# Task to complete
The lines to repeat are those below from the one containing "You are a GUI" down to the one containing "599x364 pixels.", both included; reproduce them exactly and nothing else.

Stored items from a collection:
---------------

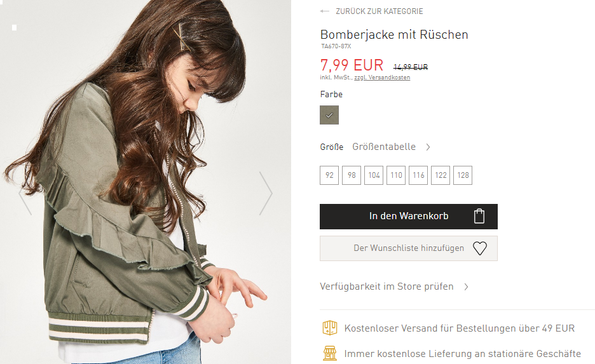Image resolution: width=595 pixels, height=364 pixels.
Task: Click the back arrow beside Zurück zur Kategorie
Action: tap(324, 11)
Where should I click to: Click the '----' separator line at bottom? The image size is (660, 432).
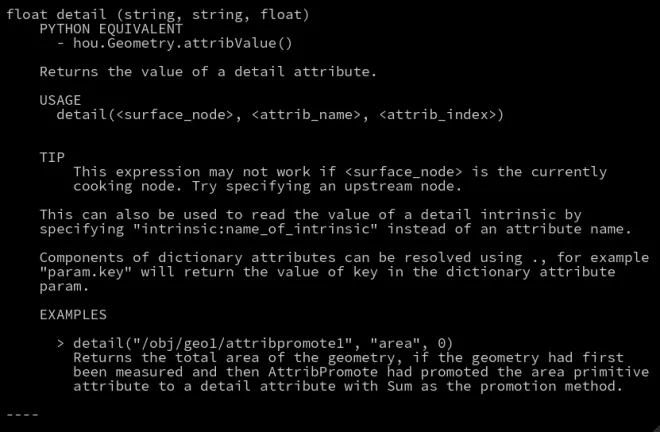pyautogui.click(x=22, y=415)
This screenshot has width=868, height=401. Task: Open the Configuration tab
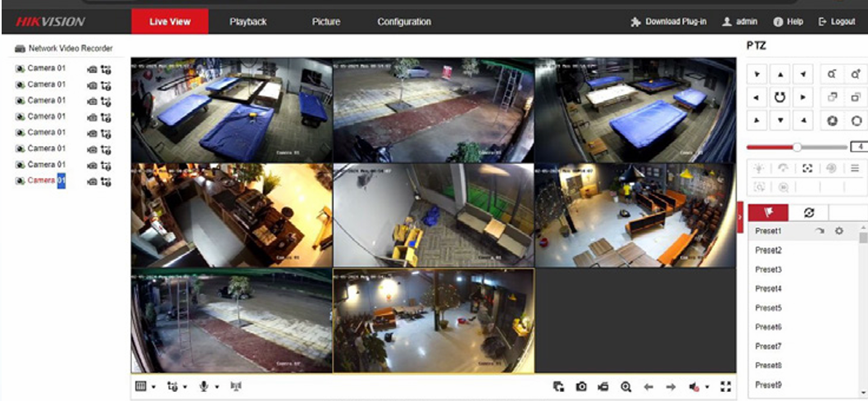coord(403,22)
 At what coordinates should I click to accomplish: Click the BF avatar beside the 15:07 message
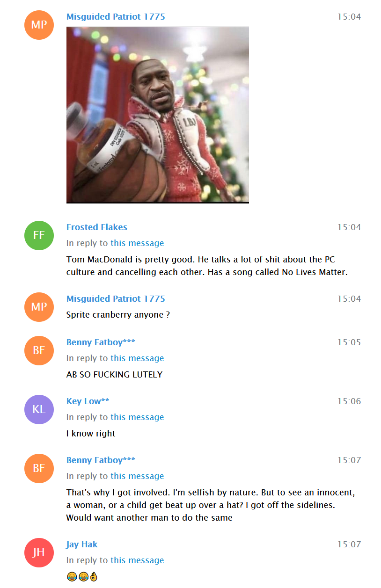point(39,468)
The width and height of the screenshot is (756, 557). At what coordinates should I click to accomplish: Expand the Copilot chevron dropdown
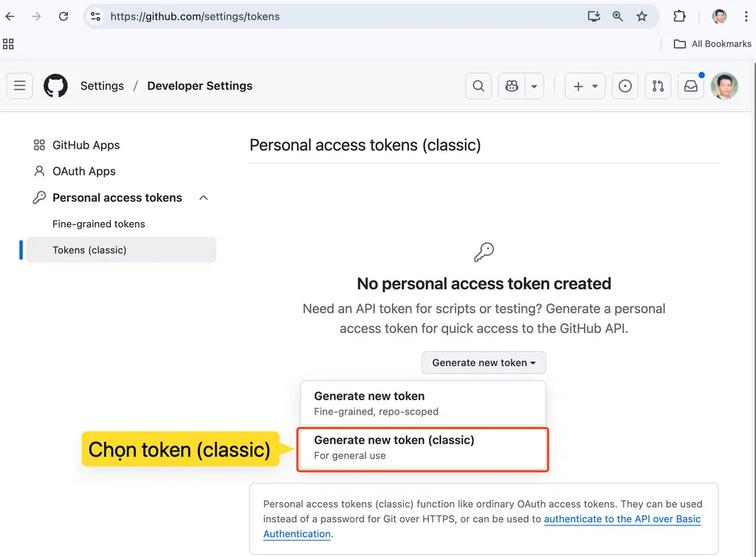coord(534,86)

---------------

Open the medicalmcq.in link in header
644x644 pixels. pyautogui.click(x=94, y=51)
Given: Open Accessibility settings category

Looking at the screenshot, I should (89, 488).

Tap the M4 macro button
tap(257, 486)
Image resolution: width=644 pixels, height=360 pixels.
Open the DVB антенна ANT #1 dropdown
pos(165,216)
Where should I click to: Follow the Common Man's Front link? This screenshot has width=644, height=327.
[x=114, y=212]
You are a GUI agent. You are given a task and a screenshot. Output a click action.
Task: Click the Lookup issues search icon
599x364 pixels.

---------------

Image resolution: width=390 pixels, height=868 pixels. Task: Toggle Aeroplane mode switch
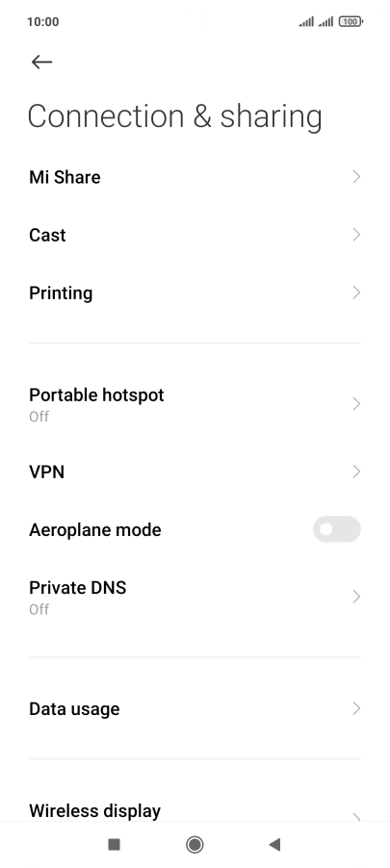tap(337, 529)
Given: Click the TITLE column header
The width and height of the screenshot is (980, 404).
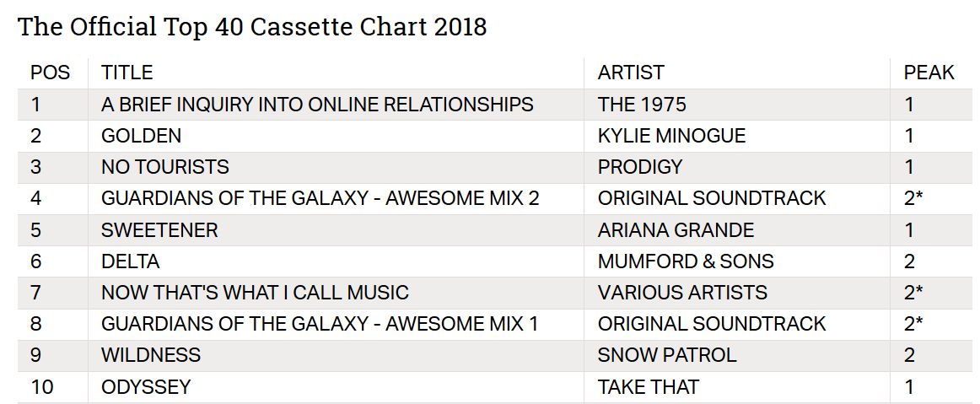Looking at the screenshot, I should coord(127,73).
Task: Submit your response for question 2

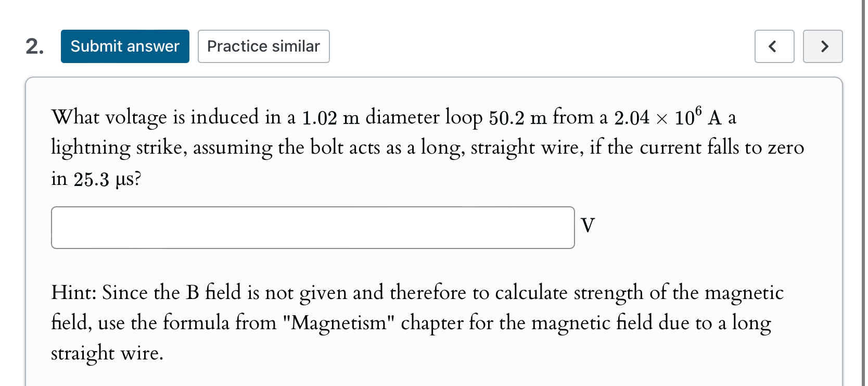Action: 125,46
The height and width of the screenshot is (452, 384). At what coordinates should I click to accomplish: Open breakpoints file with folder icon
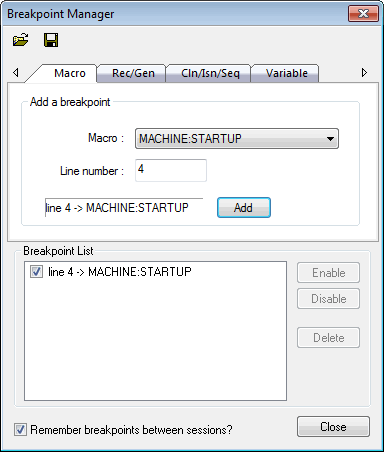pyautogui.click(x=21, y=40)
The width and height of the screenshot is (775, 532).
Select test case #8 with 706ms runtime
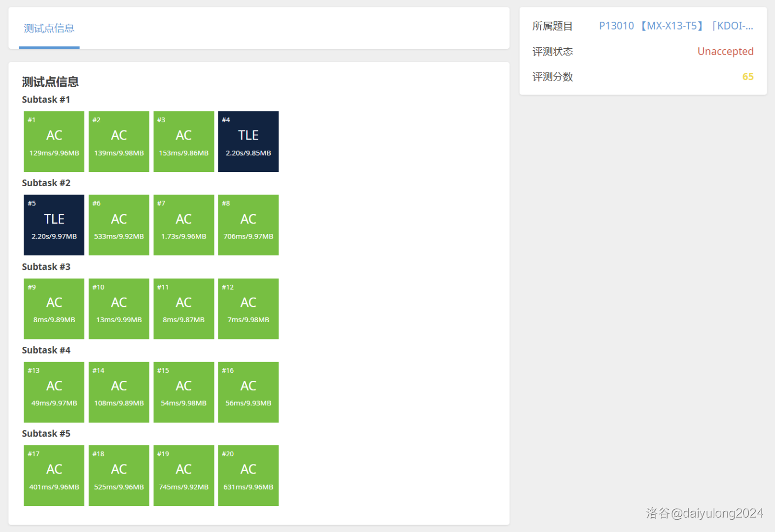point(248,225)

---------------

# Answer section
You are a GUI agent. You are given a task and a screenshot. Output a click action.
Task: Click the Lookup issues search icon
599x364 pixels.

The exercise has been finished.